LogStash JDBC插件比实际数据填充Elasticsearch中更多的数据,继续运行
LogStash在无限的循环中运行,我必须停止该过程,基本上会在Elasticsearch索引中保持填充值。我需要与DB表中的行完全相同的文档。
这是我的logstash配置:
input {
jdbc {
jdbc_driver_library => "/correct_path/java/mysql-connector-java-8.0.27.jar"
jdbc_driver_class => "com.mysql.jdbc.Driver"
jdbc_connection_string => "jdbc:mysql://localhost:3306/my_db"
jdbc_user => "user"
jdbc_password => "password"
jdbc_paging_enabled => true
schedule => "*/5 * * * * *"
statement => 'select * from my_table'
}
}
output {
elasticsearch {
user => "test"
password => "test"
hosts => ["localhost:9200"]
index => "my_index"
}
stdout { codec => "rubydebug" }
}
Logstash is running in an infinite loop and I'm having to stop the process, basically keeps filling values in the elasticsearch index. I need exact same number of documents as there are rows in my db table.
Here's my logstash config:
input {
jdbc {
jdbc_driver_library => "/correct_path/java/mysql-connector-java-8.0.27.jar"

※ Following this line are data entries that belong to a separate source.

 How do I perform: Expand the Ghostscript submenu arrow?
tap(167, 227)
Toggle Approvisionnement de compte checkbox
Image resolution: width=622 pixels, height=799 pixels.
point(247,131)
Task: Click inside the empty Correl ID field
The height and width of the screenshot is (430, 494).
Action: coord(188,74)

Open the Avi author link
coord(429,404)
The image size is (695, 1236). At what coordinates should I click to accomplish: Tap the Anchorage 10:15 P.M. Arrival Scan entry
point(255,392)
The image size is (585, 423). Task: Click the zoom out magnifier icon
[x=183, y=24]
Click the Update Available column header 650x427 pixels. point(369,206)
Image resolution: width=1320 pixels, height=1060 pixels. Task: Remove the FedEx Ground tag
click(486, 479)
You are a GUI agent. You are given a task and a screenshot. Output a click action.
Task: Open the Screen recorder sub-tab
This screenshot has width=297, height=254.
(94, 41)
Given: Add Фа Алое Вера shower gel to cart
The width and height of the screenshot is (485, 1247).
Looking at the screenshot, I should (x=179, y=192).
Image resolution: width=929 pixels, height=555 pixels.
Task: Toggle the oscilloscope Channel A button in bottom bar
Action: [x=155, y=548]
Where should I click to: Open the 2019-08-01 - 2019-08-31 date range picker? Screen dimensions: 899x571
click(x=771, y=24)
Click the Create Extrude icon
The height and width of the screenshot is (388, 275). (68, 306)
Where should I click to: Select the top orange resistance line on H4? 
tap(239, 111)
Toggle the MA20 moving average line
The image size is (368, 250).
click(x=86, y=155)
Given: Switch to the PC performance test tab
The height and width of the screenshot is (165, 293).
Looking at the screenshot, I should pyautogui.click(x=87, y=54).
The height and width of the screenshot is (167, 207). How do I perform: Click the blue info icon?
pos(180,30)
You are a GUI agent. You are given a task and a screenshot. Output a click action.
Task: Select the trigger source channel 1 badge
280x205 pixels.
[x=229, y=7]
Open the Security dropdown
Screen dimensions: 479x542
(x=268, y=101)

jdbc_driver_class => "com.mysql.jdbc.Driver"
jdbc_connection_string => "jdbc:mysql://localhost:3306/my_db"
jdbc_user => "user"
jdbc_password => "password"
jdbc_paging_enabled => true
schedule => "*/5 * * * * *"
statement => 'select * from my_table'
}
}
output {
elasticsearch {
user => "test"
password => "test"
hosts => ["localhost:9200"]
index => "my_index"
}
stdout { codec => "rubydebug" }
}
如果你对这篇内容有疑问,欢迎到本站社区发帖提问 参与讨论,获取更多帮助,或者扫码二维码加入 Web 技术交流群。

绑定邮箱获取回复消息
由于您还没有绑定你的真实邮箱,如果其他用户或者作者回复了您的评论,将不能在第一时间通知您!
发布评论
评论(1)
这是因为查询每次执行CRON作业时都会获取所有数据。另外,您尚未在elasticsearch输出中提供自定义
id
,因此它将为每个文档创建动态ID,因此,索引中将有更多数据(具有不同唯一ID的重复数据)。您可以使用
sql_last_value
param 哪个存储了最后一个爬网日期,并使用create_date或updated_date上的条件更新查询。这将首次获得DB的所有数据,并且仅次于新创建或更新的数据。PS:我不是SQL中的专业人士,因此我的查询可能会出现问题。但是我希望你能得到这个主意。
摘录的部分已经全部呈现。